Decisão de fazer parceria com China em gasoduto foi "ideológica", diz Lula

O gasodto, que possui 1.387 quilômetros de extensão, custou R$ 7,2 bilhões no total

Durante a inauguração do Gasoduto da Integração Sudeste-Nordeste (Gasene), em Itabuna (BA), nesta sexta-feira (26), o presidente Luiz Inácio Lula da Silva disse que a decisão de financiar a obra com um banco chinês, e não com um japonês, foi "ideológica".

O gasodto, que possui 1.387 quilômetros de extensão, custou R$ 7,2 bilhões no total. O trecho inaugurado nesta sexta, o maior e o último, tem 954 quilômetros e custou R$ 4,8 bilhões. O custo do último trecho foi financiado pelo banco chinês CDB, segundo a assessoria da Petrobras.

"Já tínhamos um trabalho avançado com um banco japonês para financiar a obra quando, em 2004, lá na Granja do Torto (uma das residências oficiais do presidente), eu e uns ministros fomos discutir se a gente ia fazer parceria com o Japão ou com a China. E nós entendiamos que era necessário o Brasil se aproximar da China e era preciso construir parceria estratégica entre os dois países", contou.

Segundo o presidente, foi "a primeira e última vez" que um assunto foi colocado em votação entre os ministros. Eles votaram se preferiam o financiamento com o banco chinês ou com o banco japonês. Foram dois votos para o Japão e quatro para a China.

Negociação difícil

O presidente ainda brincou com a negociação que houve para que fosse acordado o financiamento.

"Os chineses não são fáceis. A cara do embaixador é uma cara muito simpática.
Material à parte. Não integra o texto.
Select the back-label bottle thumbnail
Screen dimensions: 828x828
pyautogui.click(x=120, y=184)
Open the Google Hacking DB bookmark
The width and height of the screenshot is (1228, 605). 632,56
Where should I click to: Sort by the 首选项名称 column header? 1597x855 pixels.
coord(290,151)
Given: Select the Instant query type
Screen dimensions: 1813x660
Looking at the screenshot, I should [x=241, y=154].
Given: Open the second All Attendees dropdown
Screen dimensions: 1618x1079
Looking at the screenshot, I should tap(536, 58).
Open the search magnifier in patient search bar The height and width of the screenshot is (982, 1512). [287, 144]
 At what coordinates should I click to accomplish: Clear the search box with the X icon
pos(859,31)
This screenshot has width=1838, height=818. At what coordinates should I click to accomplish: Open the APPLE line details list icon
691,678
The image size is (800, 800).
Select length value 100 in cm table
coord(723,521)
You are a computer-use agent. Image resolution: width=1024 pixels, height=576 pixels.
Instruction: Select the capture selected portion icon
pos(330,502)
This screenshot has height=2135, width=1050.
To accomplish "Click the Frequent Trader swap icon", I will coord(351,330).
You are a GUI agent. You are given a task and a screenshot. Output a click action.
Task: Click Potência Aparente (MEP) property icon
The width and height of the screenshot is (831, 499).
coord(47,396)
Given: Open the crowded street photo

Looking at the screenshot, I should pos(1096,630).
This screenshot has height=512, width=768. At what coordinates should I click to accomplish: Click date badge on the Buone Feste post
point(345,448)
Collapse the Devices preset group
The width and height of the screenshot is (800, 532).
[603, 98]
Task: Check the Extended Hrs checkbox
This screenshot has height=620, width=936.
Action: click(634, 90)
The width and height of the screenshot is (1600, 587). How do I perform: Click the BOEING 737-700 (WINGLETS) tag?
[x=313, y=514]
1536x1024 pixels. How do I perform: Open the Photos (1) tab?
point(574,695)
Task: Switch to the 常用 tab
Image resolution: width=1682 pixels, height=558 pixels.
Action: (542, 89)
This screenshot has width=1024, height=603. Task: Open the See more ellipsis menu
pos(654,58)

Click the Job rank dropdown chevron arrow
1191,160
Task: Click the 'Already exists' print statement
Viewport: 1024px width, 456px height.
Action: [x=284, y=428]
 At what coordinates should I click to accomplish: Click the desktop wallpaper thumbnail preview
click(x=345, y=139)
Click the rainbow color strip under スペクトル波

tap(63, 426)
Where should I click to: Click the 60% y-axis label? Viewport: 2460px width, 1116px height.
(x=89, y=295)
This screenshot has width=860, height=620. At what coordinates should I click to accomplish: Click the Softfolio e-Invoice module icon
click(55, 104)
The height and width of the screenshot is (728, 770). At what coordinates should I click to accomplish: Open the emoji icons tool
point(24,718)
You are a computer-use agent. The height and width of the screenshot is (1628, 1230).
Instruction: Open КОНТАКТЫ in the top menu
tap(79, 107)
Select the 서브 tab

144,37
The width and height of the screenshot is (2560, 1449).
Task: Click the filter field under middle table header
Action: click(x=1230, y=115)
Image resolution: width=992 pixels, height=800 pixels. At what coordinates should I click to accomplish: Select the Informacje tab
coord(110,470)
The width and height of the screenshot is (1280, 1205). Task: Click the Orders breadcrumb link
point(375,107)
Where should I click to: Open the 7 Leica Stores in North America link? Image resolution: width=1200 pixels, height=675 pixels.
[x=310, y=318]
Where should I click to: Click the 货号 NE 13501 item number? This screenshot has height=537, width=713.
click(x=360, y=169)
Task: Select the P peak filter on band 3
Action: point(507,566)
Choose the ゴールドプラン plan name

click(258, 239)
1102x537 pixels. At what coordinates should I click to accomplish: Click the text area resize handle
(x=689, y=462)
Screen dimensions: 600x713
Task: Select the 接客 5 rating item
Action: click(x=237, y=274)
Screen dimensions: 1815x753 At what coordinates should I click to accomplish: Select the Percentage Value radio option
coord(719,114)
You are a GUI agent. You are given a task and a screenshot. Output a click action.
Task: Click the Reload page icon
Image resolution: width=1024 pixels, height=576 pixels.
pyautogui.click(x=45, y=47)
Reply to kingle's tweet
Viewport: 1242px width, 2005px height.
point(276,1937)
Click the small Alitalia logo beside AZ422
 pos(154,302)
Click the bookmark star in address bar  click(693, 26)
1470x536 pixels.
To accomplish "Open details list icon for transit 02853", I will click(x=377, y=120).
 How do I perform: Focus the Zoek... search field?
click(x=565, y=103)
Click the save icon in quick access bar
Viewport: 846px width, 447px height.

A cara dos direitores da empresa chinesa são simpáticas. Mas o chinês é duro na negociação. Eles negociam com a alma, com fé, com o coração e são duros na queda. Acontece que eles encontraram diante deles a Petrobras que, em se tratando de dureza, não fica devendo a nenhum chinês e a nenhum país do mundo."

O presidente da Petrobras, José Sérgio Gabrielli, disse que o gasoduto é a "primeira grande obra na relação estratégica que existe com a China".